Work out how many lines in the data that follows contain "computer". Write nothing but the number.

---- EXERCISE DATA

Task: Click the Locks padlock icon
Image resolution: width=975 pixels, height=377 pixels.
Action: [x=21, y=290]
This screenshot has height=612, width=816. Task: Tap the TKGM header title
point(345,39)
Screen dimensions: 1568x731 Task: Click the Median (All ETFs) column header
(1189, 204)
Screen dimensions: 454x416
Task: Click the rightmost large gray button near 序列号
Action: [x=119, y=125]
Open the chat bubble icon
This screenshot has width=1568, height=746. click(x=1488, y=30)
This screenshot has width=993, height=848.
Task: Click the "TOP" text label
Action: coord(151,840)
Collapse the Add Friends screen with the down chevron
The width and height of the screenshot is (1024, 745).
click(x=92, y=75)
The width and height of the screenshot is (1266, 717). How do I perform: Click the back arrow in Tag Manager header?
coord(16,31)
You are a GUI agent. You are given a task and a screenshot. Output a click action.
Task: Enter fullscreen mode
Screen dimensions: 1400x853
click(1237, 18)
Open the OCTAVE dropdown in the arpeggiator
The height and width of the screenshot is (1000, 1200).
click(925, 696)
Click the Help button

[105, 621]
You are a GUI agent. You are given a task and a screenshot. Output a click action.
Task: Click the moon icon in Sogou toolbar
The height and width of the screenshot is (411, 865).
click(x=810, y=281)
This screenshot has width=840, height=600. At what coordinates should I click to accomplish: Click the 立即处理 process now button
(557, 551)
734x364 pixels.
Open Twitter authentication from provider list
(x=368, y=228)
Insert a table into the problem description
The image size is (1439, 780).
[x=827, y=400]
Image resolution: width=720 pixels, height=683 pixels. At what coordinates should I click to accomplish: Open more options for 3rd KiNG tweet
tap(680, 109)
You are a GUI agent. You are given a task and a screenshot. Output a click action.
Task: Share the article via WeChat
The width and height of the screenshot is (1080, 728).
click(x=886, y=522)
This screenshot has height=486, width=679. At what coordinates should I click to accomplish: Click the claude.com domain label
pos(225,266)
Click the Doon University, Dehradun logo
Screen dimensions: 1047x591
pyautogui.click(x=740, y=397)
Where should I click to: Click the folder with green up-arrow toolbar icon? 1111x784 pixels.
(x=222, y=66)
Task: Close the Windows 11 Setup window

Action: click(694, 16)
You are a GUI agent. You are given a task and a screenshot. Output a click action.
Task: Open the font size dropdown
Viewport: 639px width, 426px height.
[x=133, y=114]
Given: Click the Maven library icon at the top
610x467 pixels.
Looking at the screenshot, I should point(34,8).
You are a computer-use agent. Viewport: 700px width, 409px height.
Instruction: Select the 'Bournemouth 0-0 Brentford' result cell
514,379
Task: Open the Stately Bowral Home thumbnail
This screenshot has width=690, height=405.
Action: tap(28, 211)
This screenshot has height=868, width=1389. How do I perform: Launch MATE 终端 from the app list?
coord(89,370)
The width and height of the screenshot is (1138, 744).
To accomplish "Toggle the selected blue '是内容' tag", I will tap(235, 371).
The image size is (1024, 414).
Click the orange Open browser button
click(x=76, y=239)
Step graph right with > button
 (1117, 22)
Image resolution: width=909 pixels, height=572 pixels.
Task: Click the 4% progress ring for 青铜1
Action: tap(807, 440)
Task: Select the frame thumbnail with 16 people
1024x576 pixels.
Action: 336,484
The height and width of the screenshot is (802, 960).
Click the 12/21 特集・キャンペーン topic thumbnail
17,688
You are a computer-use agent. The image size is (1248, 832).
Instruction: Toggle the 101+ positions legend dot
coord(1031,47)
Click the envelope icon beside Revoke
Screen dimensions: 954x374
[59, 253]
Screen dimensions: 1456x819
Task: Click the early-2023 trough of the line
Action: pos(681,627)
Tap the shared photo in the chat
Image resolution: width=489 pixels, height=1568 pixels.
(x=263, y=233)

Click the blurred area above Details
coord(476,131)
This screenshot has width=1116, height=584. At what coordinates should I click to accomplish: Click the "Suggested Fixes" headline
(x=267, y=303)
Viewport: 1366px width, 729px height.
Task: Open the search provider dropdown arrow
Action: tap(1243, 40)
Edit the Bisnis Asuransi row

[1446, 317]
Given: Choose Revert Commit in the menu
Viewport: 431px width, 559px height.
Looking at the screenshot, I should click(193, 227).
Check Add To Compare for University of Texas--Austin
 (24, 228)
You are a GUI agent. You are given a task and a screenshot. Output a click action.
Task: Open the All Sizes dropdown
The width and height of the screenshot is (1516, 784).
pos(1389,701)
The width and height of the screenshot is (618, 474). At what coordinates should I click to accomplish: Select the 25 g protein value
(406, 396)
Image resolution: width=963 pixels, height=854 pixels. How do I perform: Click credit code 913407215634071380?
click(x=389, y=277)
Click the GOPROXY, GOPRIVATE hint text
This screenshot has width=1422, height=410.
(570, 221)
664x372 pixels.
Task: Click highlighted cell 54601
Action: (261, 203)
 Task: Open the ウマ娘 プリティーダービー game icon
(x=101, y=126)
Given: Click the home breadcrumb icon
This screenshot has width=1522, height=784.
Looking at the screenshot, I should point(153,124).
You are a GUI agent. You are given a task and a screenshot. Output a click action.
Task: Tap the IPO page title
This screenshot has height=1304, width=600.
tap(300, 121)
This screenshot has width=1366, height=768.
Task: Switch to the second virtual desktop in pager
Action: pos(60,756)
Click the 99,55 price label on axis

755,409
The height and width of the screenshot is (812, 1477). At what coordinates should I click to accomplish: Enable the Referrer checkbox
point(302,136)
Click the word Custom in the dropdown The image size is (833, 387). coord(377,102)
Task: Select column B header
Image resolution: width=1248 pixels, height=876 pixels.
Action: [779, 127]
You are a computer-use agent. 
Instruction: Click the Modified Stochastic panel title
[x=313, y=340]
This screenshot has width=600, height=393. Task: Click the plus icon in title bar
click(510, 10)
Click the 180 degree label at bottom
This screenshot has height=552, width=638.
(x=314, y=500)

--------

* _YOUR SOLUTION_: 3